National Poliomyelitis response plan for New Zealand

11 Sep 2014

Sets out the response required in New Zealand to a case of probable and/or confirmed poliomyelitis (polio) caused by a wild-type poliovirus or by a vaccine-derived poliovirus (VDPV).

Key points

  • Poliovirus is still endemic in a number of countries. Afghanistan, Nigeria and Pakistan have never been declared free of polio, and between January 2013 and May 2014 wild poliovirus was re-introduced into a number of countries, including Cameroon, Egypt, Ethiopia, Equatorial Africa, Iraq, Israel, Kenya, Syrian Arab Republic and Somalia.
  • From January to May 2014, there was international spread of wild poliovirus in central Asia (from Pakistan to Afghanistan), in the Middle East (Syrian Arab Republic to Iraq) and in Central Africa (Cameroon to Equatorial Guinea).
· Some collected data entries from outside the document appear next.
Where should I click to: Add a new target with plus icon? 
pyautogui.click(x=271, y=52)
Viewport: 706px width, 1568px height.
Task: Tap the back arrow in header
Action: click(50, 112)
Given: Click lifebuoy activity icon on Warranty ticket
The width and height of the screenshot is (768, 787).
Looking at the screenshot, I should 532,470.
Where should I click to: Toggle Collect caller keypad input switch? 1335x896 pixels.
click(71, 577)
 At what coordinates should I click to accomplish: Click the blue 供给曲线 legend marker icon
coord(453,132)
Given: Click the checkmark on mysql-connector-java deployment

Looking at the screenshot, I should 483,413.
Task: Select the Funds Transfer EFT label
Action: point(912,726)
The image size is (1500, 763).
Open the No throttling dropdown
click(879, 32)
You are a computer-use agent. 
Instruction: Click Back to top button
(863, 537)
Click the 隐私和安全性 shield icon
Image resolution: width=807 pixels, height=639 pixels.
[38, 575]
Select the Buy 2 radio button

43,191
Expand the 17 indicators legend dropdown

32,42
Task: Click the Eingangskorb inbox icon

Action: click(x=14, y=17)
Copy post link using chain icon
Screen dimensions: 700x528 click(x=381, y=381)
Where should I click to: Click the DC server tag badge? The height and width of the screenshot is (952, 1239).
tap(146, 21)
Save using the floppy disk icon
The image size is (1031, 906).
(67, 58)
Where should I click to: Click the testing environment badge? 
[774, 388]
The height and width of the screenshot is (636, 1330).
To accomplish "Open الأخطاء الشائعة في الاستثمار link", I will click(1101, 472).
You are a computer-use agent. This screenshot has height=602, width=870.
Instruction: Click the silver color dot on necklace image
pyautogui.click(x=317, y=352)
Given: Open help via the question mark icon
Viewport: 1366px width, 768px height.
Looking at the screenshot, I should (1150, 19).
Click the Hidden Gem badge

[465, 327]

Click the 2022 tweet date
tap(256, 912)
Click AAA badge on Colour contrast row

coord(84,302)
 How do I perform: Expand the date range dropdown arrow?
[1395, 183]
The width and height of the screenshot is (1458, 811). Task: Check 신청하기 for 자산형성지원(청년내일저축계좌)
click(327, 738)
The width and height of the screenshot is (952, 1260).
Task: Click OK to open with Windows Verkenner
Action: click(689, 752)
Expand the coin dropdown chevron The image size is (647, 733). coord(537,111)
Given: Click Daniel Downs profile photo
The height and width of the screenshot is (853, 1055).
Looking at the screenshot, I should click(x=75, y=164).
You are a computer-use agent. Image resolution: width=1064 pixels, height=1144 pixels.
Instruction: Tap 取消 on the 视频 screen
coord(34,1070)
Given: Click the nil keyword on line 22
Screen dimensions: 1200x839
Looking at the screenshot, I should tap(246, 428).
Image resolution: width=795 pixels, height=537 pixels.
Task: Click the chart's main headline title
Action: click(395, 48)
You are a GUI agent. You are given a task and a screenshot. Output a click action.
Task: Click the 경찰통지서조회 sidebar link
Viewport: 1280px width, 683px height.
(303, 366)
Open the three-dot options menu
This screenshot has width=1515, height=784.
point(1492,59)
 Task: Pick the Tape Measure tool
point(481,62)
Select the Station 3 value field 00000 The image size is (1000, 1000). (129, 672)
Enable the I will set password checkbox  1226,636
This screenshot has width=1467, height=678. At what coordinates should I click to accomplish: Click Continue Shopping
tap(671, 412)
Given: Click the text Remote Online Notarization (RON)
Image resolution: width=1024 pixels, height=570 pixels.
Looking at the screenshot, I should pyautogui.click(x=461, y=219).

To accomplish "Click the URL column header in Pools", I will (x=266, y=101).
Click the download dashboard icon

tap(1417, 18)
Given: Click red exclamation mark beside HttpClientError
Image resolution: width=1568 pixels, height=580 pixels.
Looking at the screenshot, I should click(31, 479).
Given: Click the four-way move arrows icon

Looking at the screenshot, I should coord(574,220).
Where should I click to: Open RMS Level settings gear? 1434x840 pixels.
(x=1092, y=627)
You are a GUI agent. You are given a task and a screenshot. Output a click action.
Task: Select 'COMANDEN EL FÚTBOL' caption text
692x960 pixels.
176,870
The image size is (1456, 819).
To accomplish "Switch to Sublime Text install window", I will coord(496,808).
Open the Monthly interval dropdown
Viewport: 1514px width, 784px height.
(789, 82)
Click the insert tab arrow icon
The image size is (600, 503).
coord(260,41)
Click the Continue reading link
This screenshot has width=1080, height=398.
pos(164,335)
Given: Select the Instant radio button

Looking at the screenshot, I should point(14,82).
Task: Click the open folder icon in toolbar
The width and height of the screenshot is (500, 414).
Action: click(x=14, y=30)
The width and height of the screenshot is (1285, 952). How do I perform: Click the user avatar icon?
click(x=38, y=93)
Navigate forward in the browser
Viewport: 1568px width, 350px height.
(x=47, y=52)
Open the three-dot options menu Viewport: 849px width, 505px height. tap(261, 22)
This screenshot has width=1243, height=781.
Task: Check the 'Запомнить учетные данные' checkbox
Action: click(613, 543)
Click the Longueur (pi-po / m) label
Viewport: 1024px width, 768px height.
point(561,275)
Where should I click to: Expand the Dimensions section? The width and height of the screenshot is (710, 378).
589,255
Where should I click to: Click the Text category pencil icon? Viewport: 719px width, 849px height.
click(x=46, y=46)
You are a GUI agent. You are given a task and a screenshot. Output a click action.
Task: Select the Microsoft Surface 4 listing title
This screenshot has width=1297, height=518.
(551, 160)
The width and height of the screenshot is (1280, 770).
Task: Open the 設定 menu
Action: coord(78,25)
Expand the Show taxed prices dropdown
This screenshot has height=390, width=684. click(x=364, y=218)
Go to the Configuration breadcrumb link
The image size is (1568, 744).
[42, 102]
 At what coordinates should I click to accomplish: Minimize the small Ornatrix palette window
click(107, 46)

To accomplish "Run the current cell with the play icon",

As part of the declaration of polio as a Public Health Emergency of International Concern by the World Health Organization (WHO) in May 2014, Cameroon, Pakistan and the Syrian Arab Republic were identified as being at the greatest risk of exporting cases.
  • New Zealand has been declared polio free, with the last case occurring in 1977.
  • In New Zealand, 93 percent of children under one year of age are fully immunised.
  • As part of the WHO initiative to eradicate polio, New Zealand has a programme of surveillance and investigation of all cases of acute flaccid paralysis in children under the age of 15.
  • Polio is caused by wild poliovirus types 1, 2 and 3, or by live vaccine-derived poliovirus.
  • The polio virus is passed person to person, with a usual incubation period of 7–14 days.
  •  All people suspected of suffering from polio should be notified immediately to the local medical officer of health and appropriately investigated.
  • Laboratory investigations should be discussed with the local virologist/microbiologist, who will liaise with the WHO-accredited National Poliovirus Reference Laboratory at ESR.1
  • The risk level of contacts should be considered and appropriate investigations undertaken.
  • A single case of polio will not necessarily require extensive community vaccination.